Some Popular Kapampangan Cuisines
The province of Pampanga has a long list of cuisines that is always waiting to be savored and enjoyed. Read out to know some of these recipes that bring more fame and justified the province being the country’s culinary capital.
This dish is different from the usual Bulanglang Tagalog which is similar to pinakbet. Pampanga’s version can be compared to Sinigang and its only distinction is the usage of guava to produce a sour flavor. Usual vegetables used in sinigang like taro (gabi), onions, tomatoes, okra, kangkong and green chillies are also present along with the prawns, bangus belly or pork. For the best taste, you can also have fish sauce with green chili to dip it.
This is the most famous Pampanga dish ever, but thee discovery of this cuisine came from an accident. This serendipity was done by Lucia “Aling Lucing” Cunanan as she accidentally burned the pork’s face and belly which was supposedly a barbecue. To still use the burned pork, she mixed chopped oniond, chicken liver, spices and calamansi juice and voila, the rise of the first sisig in the province. Who would knew that this accident is now one of the most popular cuisines also in the country, now with evolving versions like tofu, seafood and chicken.
Biringhe or Poor Man’s Paella
Biringhe is Pampanga’s competitor against Spain’s Paella. Bringhe uses either pure glutinous rice (malagkit) only or half of the usual rice and half glutinous rice. Its richness are contributed by its ingredients like the native chicken, coconut milk (gata) and turmeric (luyang dilaw). To adorn this dish, the combining powers of boiled eggs and red peppers are used. This simple dish can still stand out from Paella because its definitely delicious.

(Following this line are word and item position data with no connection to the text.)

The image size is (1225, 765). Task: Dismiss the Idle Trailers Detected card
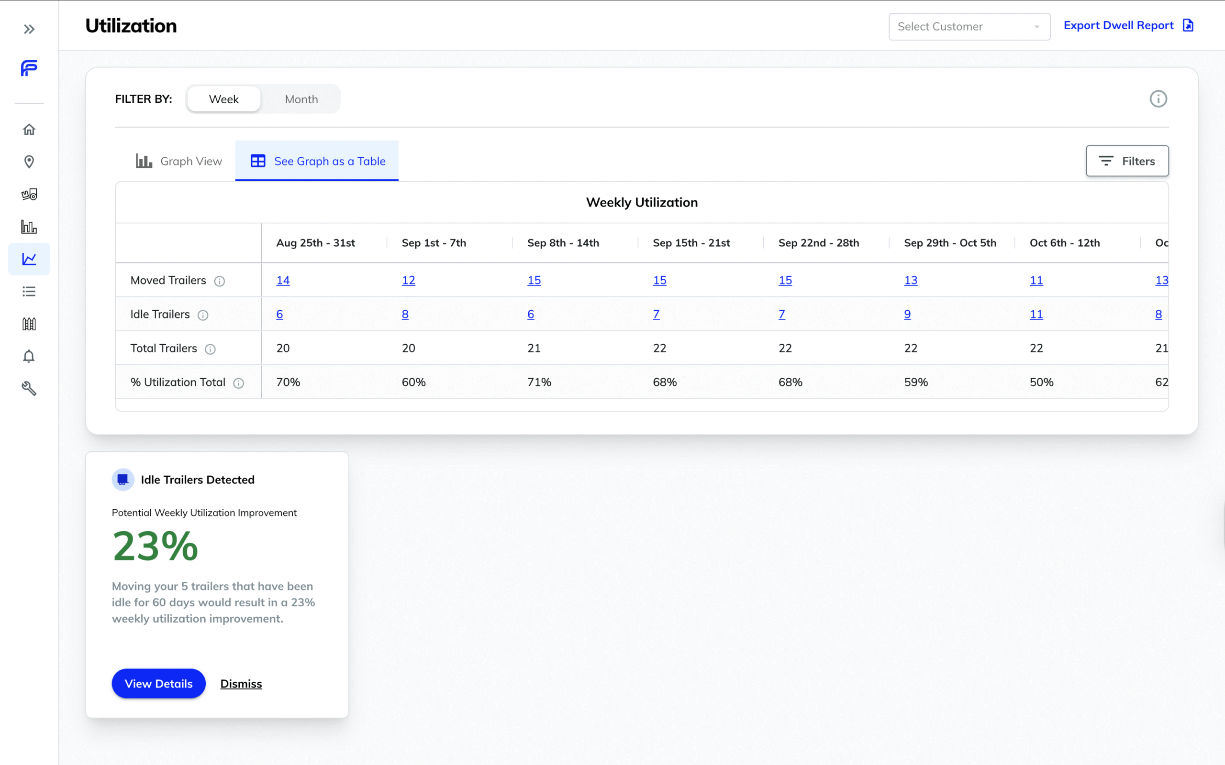click(x=241, y=684)
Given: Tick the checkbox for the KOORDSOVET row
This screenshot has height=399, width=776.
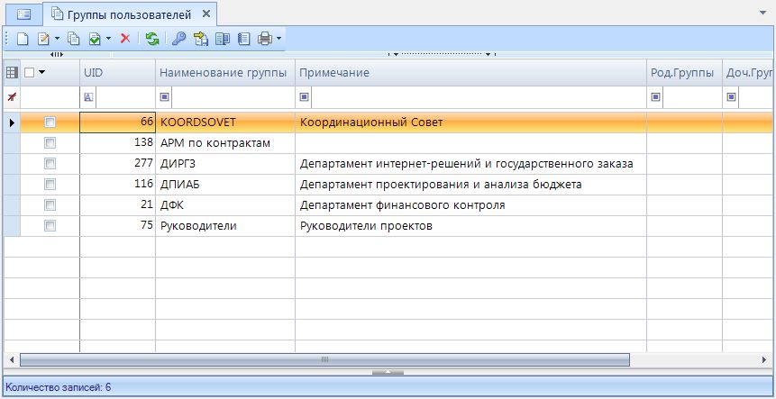Looking at the screenshot, I should coord(50,122).
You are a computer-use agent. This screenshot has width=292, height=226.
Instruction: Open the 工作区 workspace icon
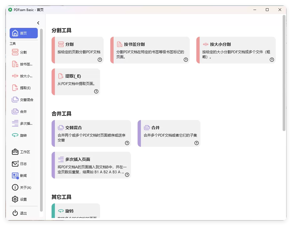tap(15, 152)
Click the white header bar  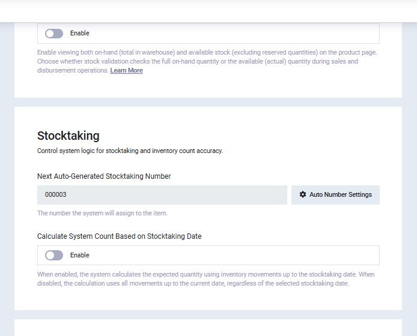coord(208,10)
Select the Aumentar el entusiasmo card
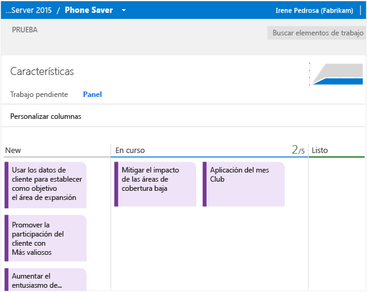The width and height of the screenshot is (367, 292). (46, 280)
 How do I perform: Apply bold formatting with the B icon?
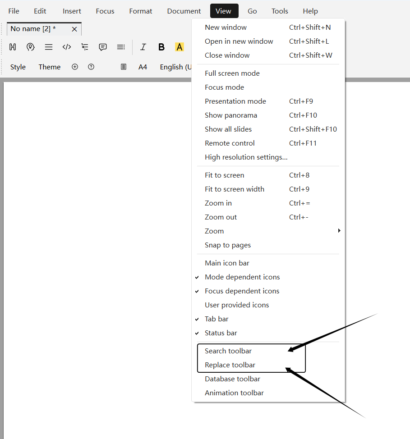[x=161, y=47]
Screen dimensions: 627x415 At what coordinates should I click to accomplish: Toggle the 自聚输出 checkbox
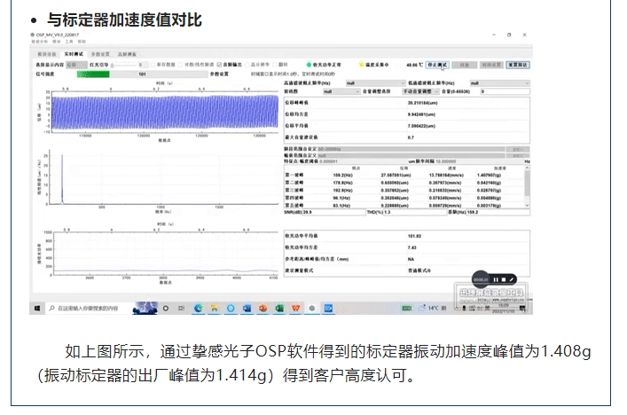point(219,65)
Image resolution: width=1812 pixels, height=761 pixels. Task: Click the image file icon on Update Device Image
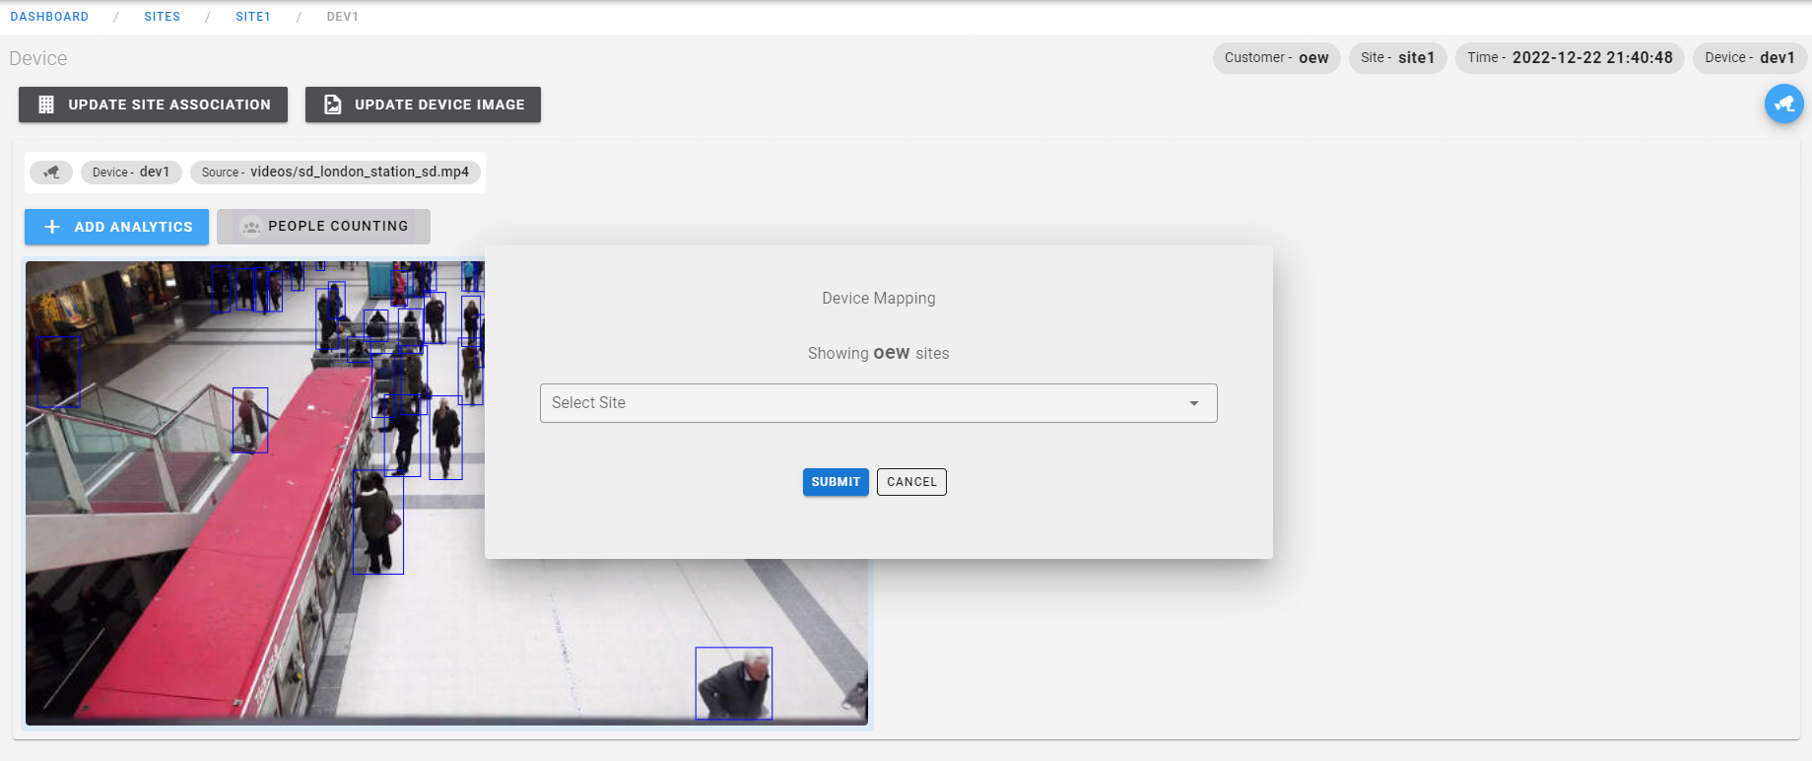333,104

Burong Balig and Balo Balo
Some people do not want fermented foods, but burong balig is more than just its smell. What makes this fermented cuisine unique is its main ingredient-mudfish for the buring bulig and shrimp for the balo balo. Another distinction on these two is how the locals usually eat it-the burong bulig is eaten as a main meal while the balo balo is used as a dip for fried, roasted or grilled meat, fish, and vegetables.
Kamaru or Mole Crickets
Another must watch-out in Pampanga is its exotic food, and kamaru is one of them. This dish came from the kamaru or mole crickets, an insect that is natural in the province. These creepy insects are cooked like the style of cooking adobo, but the crickets are deep fried first. For a more thrillled flavor, the locals sometimes use sauce, vinegar, tomatoes, onions and garlic to produce a spicy taste. This cuisine is a must-try and must be put on the to-do list when going to Pampanga.
Betute Tugak or Stuffed Frog
Tugak means frog in Kapampangan and from the name of the dish, it is obvious that the main star is of course, frogs. This cuisine is made from frogs (palakang-bukid) stuffed with groundd beeff that is seasoned well and deep fried. This recipe is another proud exotic food of Pampanga and must be tried as well.
The mentioned dishes are only some of the long list of Kapampangan cuisines that must be explored. These dishes are justified by the numerous restaurants especially in the cities of Angeles and San Fernando, the capital of Pampanga. As stated by its hospitable locals, Tara! Mangan! Manyaman Pamangan kening Pampanga!